A video recording of this talk is available here.
The full slides pdf is available here.
This talk was given at the third PaSh workshop, I would like to first thank Nikos Vasilakis for organizing this. This was also my first talk, so apologies for the cringy bits.
Try is a higher order command that lets you run a command or a script, including a shell, in a sandbox looks exactly like your live system, and inspect it’s effects before committing them to your live system. This is sort of like an undo command but for filesystem changes.
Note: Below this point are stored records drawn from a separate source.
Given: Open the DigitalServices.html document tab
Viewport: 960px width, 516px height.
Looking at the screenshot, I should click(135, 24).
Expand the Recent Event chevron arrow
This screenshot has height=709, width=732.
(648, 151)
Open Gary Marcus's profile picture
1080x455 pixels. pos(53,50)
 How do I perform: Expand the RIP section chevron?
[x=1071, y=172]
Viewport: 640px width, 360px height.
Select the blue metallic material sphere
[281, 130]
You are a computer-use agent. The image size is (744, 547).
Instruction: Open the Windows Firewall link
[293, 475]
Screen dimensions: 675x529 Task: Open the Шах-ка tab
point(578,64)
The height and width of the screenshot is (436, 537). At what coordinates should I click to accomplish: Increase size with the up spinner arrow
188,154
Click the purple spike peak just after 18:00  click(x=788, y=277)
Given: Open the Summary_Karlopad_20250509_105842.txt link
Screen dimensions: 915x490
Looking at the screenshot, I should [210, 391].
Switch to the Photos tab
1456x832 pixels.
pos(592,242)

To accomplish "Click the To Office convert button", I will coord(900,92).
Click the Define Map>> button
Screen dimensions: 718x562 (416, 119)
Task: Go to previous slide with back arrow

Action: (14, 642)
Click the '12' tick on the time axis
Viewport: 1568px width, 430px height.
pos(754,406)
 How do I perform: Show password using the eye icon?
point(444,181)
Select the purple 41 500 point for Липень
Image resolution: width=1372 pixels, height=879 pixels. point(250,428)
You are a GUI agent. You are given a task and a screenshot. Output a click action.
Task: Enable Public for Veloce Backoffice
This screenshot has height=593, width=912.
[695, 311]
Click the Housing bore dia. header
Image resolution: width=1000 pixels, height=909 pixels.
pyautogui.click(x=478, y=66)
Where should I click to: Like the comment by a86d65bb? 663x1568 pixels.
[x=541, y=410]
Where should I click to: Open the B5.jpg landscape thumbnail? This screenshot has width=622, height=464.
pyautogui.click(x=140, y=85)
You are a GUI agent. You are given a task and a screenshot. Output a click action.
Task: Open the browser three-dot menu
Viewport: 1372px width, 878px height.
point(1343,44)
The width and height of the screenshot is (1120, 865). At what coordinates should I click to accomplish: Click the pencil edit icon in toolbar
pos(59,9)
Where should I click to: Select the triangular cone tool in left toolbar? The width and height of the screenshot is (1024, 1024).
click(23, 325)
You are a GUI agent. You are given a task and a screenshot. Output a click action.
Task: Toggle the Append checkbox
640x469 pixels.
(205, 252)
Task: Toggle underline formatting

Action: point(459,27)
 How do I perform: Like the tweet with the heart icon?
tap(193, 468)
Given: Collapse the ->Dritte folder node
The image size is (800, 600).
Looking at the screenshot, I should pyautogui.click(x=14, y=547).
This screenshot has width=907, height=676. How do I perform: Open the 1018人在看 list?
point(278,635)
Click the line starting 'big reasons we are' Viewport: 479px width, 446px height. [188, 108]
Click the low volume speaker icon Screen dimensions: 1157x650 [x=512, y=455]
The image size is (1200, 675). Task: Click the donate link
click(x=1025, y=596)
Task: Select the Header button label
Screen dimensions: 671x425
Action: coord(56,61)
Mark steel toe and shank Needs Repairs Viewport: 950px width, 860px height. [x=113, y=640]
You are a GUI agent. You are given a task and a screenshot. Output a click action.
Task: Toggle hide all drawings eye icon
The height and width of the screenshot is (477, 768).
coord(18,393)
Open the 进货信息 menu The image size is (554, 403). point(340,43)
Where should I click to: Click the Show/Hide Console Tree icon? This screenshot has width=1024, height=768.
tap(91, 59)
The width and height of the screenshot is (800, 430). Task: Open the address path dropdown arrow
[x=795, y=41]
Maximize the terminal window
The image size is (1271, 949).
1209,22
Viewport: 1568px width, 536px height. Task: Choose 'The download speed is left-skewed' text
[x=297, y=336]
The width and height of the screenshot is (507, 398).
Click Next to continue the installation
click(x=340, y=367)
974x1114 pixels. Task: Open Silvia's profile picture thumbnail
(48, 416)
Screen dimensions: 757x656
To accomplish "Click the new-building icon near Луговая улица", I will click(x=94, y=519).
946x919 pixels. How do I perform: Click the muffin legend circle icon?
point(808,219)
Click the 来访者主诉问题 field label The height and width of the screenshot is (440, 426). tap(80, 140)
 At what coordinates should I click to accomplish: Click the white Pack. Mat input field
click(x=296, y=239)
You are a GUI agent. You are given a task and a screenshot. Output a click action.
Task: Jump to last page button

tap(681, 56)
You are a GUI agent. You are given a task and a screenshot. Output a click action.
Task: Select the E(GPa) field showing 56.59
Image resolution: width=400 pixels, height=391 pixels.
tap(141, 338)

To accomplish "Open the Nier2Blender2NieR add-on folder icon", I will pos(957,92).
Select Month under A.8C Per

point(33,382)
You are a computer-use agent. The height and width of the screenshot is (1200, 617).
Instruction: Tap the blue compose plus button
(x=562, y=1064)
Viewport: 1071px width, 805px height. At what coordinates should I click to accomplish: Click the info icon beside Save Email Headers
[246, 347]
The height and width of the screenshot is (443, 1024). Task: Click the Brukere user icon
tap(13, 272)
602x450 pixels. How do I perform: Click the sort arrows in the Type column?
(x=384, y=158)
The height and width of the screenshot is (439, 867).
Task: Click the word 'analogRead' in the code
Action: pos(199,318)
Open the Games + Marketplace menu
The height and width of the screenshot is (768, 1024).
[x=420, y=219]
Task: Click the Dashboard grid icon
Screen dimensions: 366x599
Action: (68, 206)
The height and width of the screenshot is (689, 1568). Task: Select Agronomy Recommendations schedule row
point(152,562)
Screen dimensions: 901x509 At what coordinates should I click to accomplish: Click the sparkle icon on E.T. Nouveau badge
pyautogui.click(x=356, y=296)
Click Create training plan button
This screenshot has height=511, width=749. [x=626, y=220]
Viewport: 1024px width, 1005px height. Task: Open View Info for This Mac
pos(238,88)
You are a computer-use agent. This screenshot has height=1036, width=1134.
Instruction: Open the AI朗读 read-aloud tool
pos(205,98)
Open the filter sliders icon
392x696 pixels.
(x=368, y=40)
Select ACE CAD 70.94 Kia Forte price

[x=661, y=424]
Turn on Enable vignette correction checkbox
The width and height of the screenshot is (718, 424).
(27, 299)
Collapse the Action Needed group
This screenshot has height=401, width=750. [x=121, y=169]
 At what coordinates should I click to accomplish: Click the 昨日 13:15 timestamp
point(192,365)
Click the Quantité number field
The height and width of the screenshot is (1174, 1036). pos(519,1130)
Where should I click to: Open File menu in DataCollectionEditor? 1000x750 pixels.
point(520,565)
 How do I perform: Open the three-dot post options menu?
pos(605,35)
This allows you to run complex, or perhaps risky third-party scripts and get a clear view into how they interact with the file system, and you get a choice whether to commit them or not, or even to extract the changes from the sandbox.
In this talk, we will take a deep dive into the motivation, internals, and the architecture of try.
We will also demonstrate try being used in real world shell scripts.
This is a collaboration effort in the PaSh team, so I’d like to thank Michael Greenberg, Konstantinos Kallas, Georgios Liargkovas and the rest of the PaSh team on making this happen.
We will first start by going over why we made try and how it integrates with our research. We will then go over overlayfs, one of the main drivers of try. After that, we will examine how we’re using linux namespaces via unshare to support mounting in the userspace. Lastly, we will explore some of the essential code snippets of try that makes it work.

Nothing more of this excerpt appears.